BEGIN DATA FOR PROCESSING
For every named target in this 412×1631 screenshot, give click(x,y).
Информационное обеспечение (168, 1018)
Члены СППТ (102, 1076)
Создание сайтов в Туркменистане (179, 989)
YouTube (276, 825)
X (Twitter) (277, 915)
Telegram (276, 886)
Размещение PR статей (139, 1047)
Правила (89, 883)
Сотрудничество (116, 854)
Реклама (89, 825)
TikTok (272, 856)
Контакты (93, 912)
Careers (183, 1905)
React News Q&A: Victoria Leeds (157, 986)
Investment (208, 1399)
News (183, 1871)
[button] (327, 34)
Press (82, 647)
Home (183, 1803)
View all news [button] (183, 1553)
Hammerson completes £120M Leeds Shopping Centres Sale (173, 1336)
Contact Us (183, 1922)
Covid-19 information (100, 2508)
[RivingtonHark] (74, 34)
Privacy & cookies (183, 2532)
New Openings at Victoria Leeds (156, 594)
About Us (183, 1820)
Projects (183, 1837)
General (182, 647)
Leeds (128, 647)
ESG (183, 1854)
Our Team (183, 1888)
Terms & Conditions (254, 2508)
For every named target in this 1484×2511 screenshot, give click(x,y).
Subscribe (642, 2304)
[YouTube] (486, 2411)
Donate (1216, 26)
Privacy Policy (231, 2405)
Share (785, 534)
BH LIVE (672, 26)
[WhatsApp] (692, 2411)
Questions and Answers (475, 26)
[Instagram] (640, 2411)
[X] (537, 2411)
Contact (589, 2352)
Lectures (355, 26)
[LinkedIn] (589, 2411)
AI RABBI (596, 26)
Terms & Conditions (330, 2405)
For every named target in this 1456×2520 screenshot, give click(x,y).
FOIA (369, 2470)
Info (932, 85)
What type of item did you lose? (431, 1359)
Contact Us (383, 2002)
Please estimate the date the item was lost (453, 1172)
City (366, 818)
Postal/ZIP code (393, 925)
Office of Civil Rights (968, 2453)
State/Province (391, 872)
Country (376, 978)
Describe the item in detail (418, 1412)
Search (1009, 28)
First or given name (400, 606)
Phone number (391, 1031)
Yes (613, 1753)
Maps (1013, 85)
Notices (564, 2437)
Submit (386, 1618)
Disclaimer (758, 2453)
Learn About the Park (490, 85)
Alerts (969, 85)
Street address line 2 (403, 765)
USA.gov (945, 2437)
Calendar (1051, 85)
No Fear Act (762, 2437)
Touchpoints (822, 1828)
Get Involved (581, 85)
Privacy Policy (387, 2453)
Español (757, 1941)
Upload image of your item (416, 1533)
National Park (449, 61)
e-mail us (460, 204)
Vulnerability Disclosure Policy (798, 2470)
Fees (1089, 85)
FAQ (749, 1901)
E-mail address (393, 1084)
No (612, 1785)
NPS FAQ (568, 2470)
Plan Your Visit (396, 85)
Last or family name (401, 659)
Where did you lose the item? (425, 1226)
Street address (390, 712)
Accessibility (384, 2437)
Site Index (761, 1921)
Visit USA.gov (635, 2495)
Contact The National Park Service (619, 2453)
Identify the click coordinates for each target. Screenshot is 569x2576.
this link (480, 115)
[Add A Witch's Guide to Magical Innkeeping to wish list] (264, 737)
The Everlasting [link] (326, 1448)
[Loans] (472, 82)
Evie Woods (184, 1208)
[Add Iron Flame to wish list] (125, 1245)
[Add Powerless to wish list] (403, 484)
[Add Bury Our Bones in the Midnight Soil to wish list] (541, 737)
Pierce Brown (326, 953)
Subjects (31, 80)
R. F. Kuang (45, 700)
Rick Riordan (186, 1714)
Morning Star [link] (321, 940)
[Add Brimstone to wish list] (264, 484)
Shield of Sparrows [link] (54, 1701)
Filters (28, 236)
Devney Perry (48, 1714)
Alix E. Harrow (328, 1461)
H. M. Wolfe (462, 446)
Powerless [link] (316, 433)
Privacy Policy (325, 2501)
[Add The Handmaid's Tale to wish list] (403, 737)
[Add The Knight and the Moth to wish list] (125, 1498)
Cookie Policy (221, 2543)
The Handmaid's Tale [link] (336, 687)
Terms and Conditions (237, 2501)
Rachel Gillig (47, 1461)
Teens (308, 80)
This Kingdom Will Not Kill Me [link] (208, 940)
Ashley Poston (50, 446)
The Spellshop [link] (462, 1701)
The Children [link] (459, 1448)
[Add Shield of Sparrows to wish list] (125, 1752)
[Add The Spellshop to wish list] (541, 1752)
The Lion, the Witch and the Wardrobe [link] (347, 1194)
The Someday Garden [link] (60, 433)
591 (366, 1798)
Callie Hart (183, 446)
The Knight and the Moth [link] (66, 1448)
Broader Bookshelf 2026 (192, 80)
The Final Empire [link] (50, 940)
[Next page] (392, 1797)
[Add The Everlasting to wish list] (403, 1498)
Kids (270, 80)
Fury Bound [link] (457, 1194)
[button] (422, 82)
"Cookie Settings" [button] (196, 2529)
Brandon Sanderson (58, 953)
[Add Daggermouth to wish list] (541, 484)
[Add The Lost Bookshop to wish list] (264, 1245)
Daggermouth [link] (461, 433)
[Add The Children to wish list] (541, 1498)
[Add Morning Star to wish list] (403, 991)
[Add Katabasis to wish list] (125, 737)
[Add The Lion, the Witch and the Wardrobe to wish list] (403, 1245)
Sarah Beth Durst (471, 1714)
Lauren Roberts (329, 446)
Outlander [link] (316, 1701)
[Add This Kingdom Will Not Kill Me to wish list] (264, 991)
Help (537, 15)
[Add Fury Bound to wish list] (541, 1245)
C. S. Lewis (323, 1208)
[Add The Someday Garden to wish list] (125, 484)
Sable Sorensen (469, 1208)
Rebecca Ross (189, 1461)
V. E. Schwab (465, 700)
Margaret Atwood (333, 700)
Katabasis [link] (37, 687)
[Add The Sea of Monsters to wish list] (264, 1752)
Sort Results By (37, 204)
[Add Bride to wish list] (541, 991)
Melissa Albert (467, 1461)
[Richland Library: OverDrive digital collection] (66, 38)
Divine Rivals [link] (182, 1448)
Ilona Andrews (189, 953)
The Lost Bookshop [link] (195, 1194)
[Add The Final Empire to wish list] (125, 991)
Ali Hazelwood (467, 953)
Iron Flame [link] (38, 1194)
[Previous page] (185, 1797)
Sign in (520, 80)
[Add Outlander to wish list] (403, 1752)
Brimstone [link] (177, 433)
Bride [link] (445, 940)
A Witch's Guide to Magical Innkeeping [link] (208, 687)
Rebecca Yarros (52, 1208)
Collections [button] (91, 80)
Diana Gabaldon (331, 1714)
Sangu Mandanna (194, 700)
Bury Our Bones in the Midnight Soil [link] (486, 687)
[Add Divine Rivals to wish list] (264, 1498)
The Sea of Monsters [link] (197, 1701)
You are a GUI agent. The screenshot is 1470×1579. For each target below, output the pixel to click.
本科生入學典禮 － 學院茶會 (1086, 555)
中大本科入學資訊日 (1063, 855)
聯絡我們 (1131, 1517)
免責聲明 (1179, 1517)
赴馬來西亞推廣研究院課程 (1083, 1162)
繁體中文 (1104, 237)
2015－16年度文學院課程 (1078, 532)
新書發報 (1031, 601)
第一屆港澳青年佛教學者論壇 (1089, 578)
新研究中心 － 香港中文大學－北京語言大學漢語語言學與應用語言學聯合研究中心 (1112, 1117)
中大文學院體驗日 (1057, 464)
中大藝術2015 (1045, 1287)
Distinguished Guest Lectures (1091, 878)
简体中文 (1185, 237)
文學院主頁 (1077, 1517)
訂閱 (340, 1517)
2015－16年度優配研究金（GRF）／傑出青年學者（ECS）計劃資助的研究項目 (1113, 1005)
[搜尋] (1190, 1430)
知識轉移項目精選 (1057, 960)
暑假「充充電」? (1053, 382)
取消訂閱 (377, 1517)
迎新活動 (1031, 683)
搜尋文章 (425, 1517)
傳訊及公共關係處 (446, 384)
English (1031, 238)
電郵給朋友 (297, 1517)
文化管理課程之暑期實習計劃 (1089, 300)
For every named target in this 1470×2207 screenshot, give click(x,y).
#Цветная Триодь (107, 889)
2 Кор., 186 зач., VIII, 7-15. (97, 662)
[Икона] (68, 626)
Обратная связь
END DATA FOR PROCESSING
Please find all lines of the entries that hold the string "Iron" and copy them.

* [ANSWER FOR THE TASK]
[Add Iron Flame to wish list] (125, 1245)
Iron Flame [link] (38, 1194)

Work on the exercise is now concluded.